■ EXTRACT PROVIDED:
*** Block opens ***
Piracy is not even close to the reason any of the streamers are struggling, and even then I'd be surprised to see if Amazon was actually struggling. Piracy itself is a rounding error, and is more of a function of the shitty way that most of the streamers run their business.

There is a lot going on:

Lots of these streamers, and especially Amazon, keep green lighting projects with massive budgets but then forgetting to tell a good story or hire people who seem interested in making the show they're making. Rings of Power and Wheel of Time have insane budgets for what are generously mediocre shows. I can't even imagine the pitch meeting for WoT. "I want to take a massively beloved cornerstone of the fantasy genre that spans 14 gigantic books and a few novellas, turn it into a TV show with 8 ep seasons, make a ton of changes to the story and lore that is sure to piss off the audience that is most likely to generate word of mouth for us, and for the low, low price of like a billion dollars. You should trust me with this money because I worked on 2 seasons of the hit show (that was on the edge of cancellation basically it's entire run) Agents of SHIELD and a streaming show on Netflix that was canceled after one season." By pretty much any measure, this is an insane set of decisions.

This is everywhere - The Witcher, Halo, Star Trek: Discovery (and most of Picard), Secret Invasion, Book of Boba Fett, just about every goddamn "blockbuster" Netflix attempts. It's either they take a beloved IP and decide to do something entirely different and usually not even good-different (has anyone that worked on Halo even seen an xbox?) or they set up a project with a pitch like "Ryan Reynolds is a big star, Fast and the Furious is a big franchise, make a movie with Ryan and cars or whatever." Insert meme of the guy getting thrown out of the window for asking "does it need a plot?"

The existence of half of these streamers in general belie the real issues. You can't tell me that Paramount+ or Peacock should even exist. The whole premise of these goddamn things is "people want to watch 20-40 year old re-runs of Star Trek and Seinfeld, I bet we can charge $15 in perpetuity for that as long as we sprinkle in the occasional new show that makes a point to let our audience know we hate them for liking these shows."

It's just a massively, massively mismanaged business on basically every level. Ads is the latest in this fiasco. They should be either small, cheap networks that make a lot of small budget shows, or if they're going to take some big swings they might want to have a proven strategy of any sort. Quite a lot of the shows that found massive success were made for basically the change you find in the couch cushions. A show like Friends probably cost about $7 for the first season, and didn't balloon until later seasons when the cast was each making a decent amount and every other episode had a major guest star. Most sci-fi until very recently was extremely cheap. Carter: Sir, we've arrived on the planet, looks like the MALP was accurate. O'Neill: It's really weird how most of the planets we visit look like the woods in Vancouver, BC. Even Game of Thrones which probably started this arms race of spending, didn't start getting $20+ million budgets until it was a massive, massive hit (worth noting how that show tried to stick closely to the source and didn't start to suck until they ran out of book) and even then that would be seen as "cheap" compared to a lot of these.
*** Block closes ***
■ SOURCE MATERIAL:
*** Block opens ***
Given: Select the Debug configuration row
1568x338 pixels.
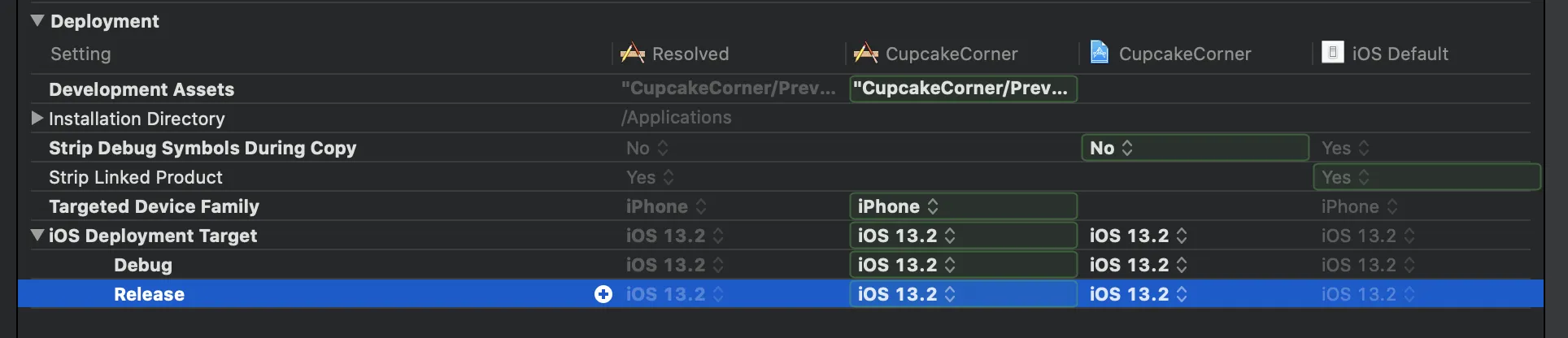Looking at the screenshot, I should [x=143, y=265].
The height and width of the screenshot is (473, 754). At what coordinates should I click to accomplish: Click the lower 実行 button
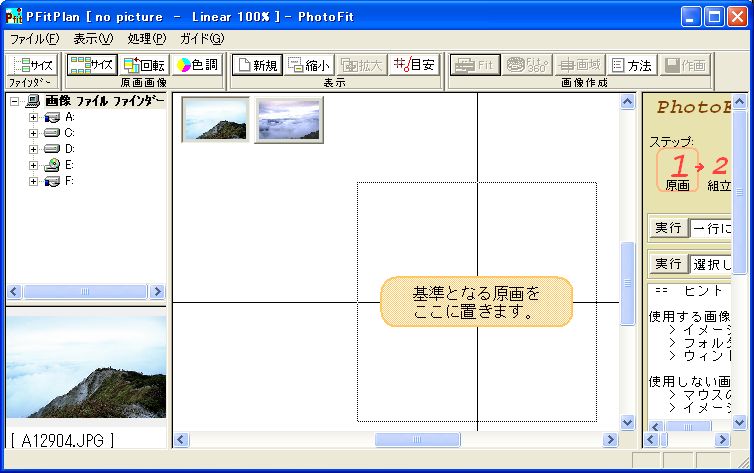[667, 264]
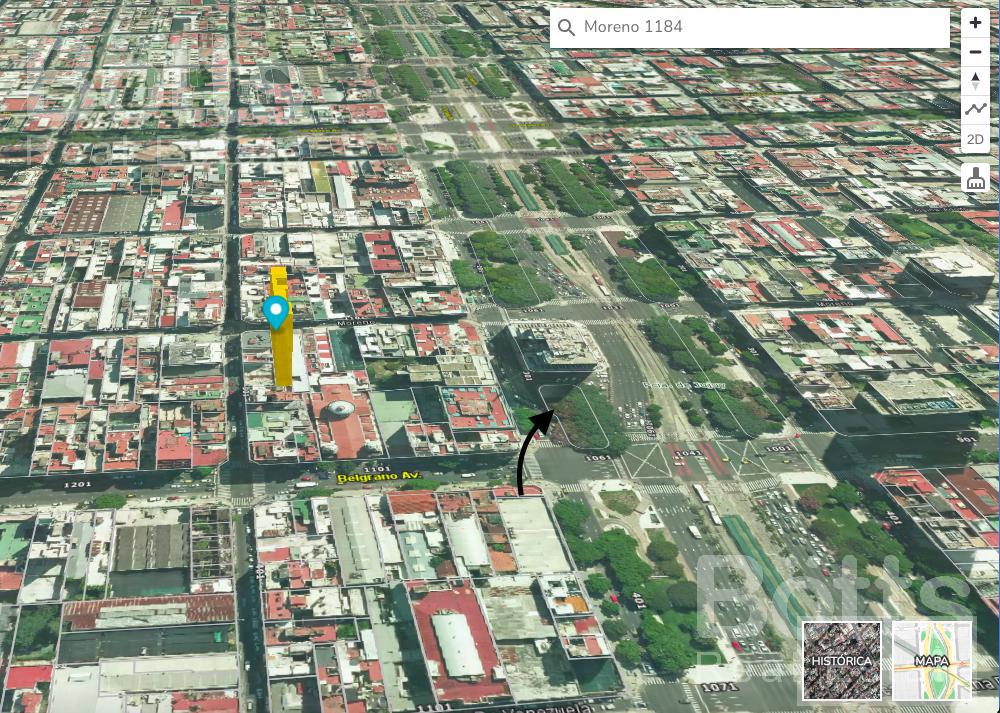Clear the map with the brush icon
The height and width of the screenshot is (713, 1000).
974,178
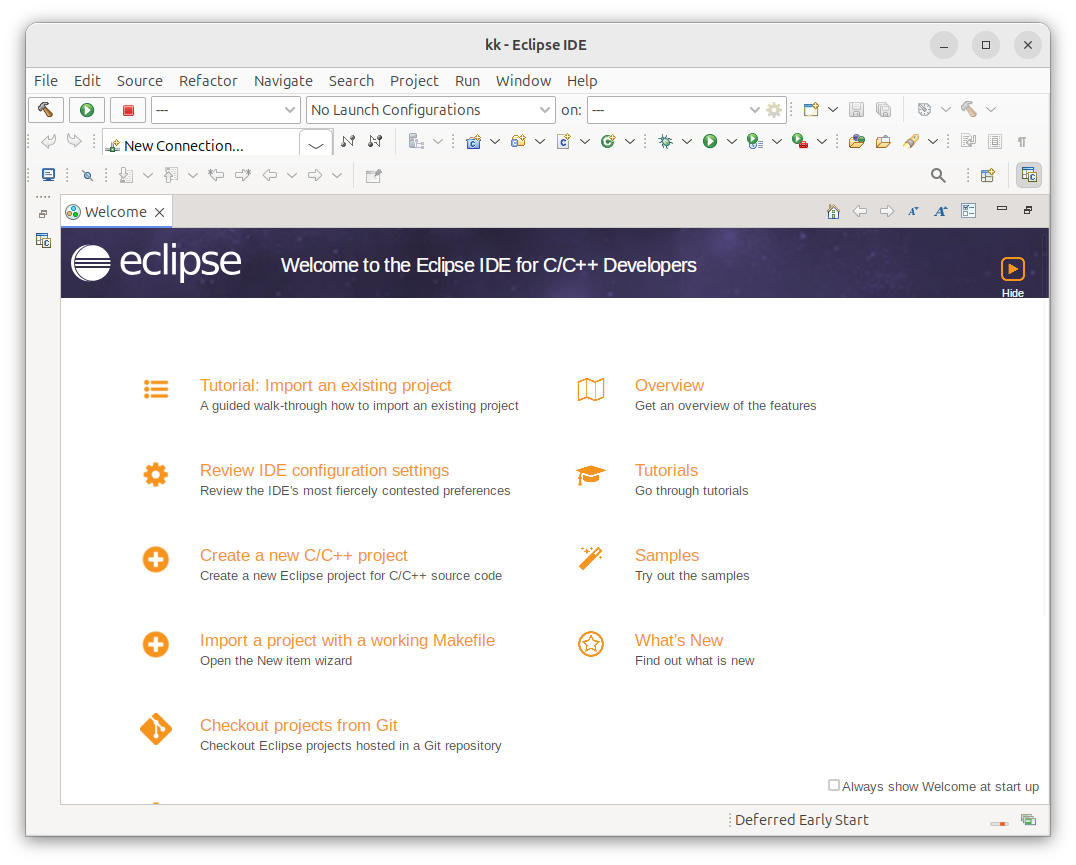Toggle the C/C++ perspective button
Screen dimensions: 1076x865
point(1028,175)
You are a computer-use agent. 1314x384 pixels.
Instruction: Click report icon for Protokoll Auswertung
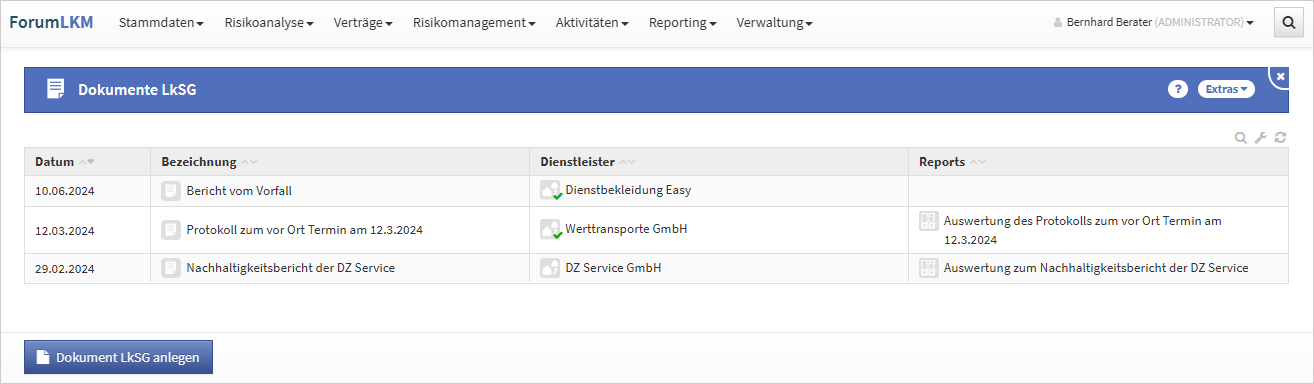(x=928, y=221)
*** Block closes ***
■ PROBLEM: Please name the two shows that the text above on streaming services says have insane budgets for generously mediocre shows.

■ ANSWER FOR THIS EXERCISE: Rings of Power and Wheel of Time.